Data section:
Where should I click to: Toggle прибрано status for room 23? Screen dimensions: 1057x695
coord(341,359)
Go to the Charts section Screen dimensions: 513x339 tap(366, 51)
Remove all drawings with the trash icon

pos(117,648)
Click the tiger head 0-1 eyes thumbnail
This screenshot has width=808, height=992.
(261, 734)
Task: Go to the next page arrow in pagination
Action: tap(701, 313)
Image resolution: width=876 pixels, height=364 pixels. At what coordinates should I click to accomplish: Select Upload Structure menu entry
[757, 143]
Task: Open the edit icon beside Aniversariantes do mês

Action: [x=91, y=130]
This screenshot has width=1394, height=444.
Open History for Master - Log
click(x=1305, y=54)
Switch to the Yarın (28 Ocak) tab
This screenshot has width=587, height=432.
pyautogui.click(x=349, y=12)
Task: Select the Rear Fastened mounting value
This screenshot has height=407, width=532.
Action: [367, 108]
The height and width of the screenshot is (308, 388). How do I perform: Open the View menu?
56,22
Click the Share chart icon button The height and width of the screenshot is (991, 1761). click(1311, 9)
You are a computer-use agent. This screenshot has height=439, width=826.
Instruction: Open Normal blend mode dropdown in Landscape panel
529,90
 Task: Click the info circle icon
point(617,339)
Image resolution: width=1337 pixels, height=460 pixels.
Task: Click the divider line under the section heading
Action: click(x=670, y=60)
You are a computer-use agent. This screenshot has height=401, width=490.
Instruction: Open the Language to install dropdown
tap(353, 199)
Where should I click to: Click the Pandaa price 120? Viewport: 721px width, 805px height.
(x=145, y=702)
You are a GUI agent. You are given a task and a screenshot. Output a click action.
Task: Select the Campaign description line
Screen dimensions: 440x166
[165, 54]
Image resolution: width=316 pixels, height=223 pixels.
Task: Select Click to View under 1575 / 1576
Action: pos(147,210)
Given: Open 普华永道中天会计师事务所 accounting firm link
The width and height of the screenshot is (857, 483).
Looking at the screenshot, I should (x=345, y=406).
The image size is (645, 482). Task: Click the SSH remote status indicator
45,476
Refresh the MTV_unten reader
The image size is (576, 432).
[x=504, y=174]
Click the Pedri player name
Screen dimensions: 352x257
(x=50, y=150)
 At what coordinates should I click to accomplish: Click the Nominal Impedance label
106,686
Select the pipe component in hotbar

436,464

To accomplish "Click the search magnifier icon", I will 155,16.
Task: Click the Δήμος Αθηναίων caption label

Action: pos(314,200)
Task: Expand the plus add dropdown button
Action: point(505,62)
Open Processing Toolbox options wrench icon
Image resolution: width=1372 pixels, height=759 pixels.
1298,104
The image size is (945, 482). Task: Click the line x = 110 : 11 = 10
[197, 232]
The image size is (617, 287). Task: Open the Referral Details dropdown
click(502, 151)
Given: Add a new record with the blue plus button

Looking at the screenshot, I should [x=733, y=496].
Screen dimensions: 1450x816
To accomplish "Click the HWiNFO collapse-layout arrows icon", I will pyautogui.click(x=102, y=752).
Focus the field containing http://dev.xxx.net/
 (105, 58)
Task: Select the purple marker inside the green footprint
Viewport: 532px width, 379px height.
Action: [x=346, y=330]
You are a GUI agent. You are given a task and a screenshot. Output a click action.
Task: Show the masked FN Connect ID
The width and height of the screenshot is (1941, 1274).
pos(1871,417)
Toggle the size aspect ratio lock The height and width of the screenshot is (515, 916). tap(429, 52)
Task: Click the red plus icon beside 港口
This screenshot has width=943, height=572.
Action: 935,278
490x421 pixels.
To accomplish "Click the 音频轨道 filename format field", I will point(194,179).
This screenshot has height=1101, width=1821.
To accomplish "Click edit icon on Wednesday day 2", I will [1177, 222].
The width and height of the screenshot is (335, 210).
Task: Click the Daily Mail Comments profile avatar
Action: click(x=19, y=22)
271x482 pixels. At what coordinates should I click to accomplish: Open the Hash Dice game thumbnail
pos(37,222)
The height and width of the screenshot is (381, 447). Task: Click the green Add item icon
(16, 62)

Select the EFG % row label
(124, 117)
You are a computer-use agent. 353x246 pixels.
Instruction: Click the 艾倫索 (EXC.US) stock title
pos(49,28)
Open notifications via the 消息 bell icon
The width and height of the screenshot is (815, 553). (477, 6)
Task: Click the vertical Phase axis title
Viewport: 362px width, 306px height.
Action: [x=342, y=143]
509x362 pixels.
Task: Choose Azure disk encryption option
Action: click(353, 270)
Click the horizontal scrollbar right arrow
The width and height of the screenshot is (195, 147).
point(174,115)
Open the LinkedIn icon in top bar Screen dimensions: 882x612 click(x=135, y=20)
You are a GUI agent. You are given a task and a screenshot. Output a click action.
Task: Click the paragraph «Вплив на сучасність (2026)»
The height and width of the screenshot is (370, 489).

Exercise prompt: Rewrite every row above, from the one containing "Task: Select the Rear Fastened mounting value" down to the one containing "Click the Share", both included and with the requests kept. Shift each coordinate in the answers by -30.

Full solution:
Task: Select the Rear Fastened mounting value
This screenshot has height=407, width=532.
Action: [337, 78]
The height and width of the screenshot is (308, 388). How do I perform: Open the View menu?
26,-8
Click the Share chart icon button The height and width of the screenshot is (991, 1761). click(1281, -21)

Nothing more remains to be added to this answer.